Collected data
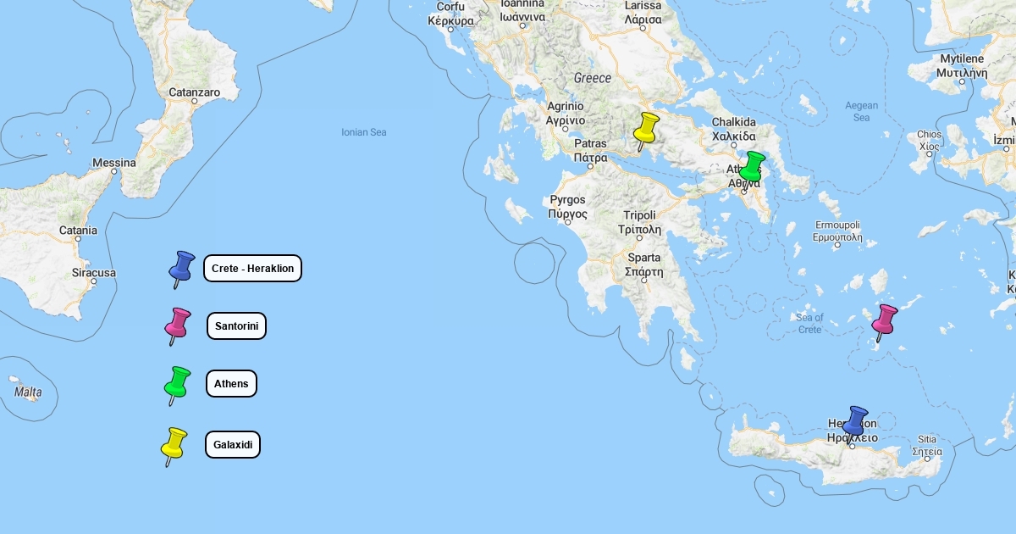The image size is (1016, 534).
Task: Select the 'Santorini' legend label
Action: coord(236,326)
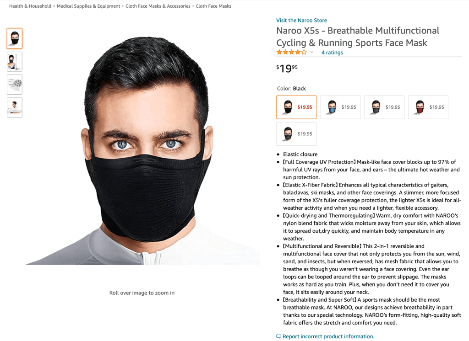Expand the star ratings dropdown arrow

(x=312, y=52)
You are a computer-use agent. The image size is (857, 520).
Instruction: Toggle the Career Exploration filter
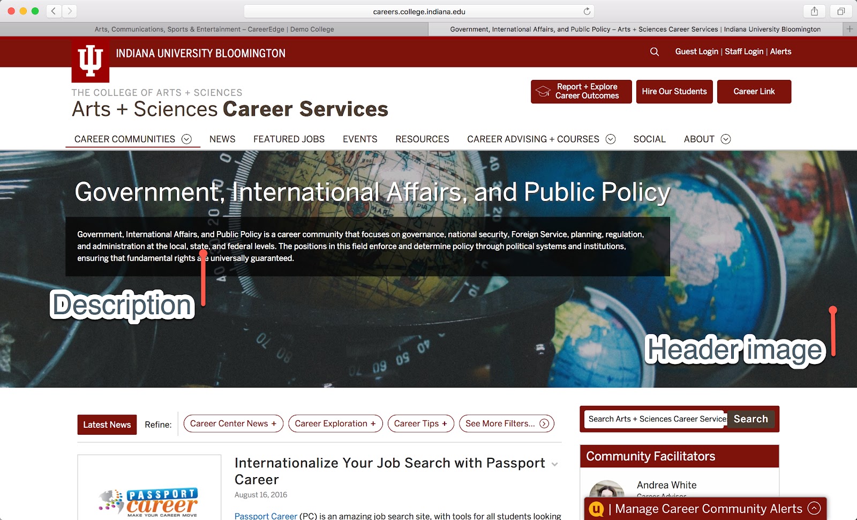(335, 424)
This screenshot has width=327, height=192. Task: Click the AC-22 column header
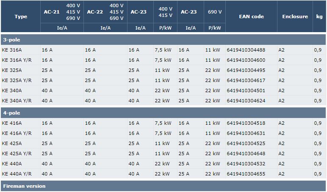[95, 12]
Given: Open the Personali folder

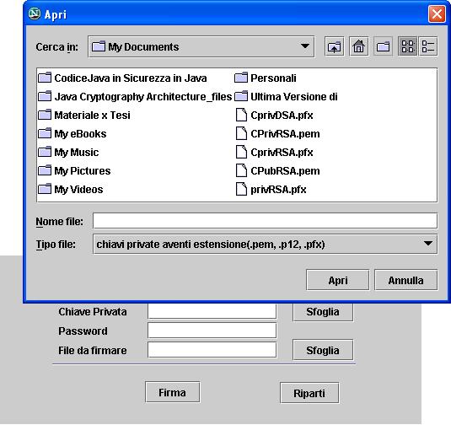Looking at the screenshot, I should pyautogui.click(x=266, y=78).
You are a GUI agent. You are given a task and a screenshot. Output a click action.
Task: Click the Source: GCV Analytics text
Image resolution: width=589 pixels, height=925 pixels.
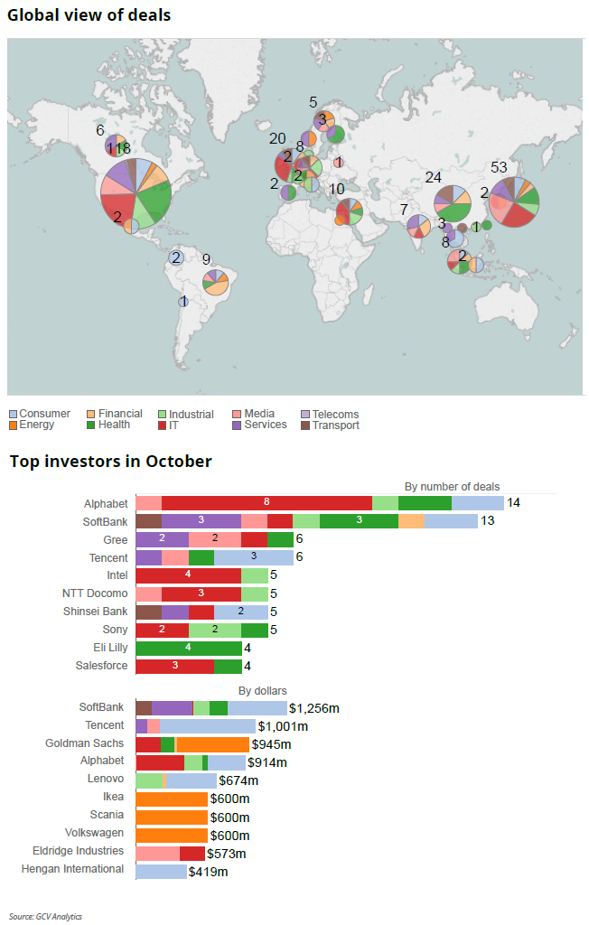tap(46, 916)

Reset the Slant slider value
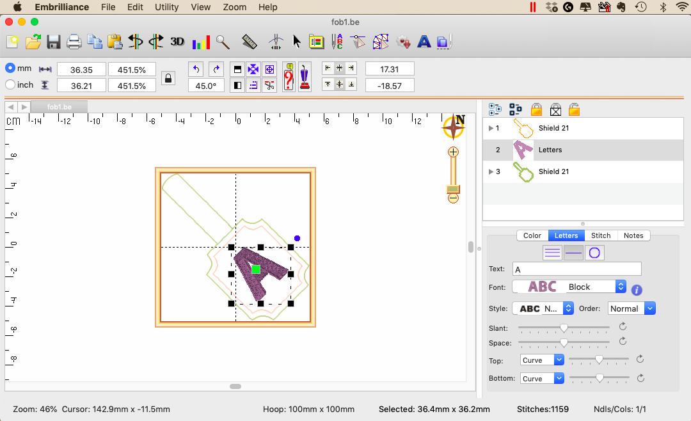tap(623, 327)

* EXERCISE BRIEF: In your reply, please set down exactly the lines from the one containing "Given: Open the Personali folder" through the end of the records, with the pictures left out.

* TASK SOLUTION:
Given: Open the Personali folder

Looking at the screenshot, I should pyautogui.click(x=266, y=78).
You are a GUI agent. You are given a task and a screenshot. Output a click action.
Task: Click the Source: GCV Analytics text
Image resolution: width=589 pixels, height=925 pixels.
tap(46, 916)

Reset the Slant slider value
tap(623, 327)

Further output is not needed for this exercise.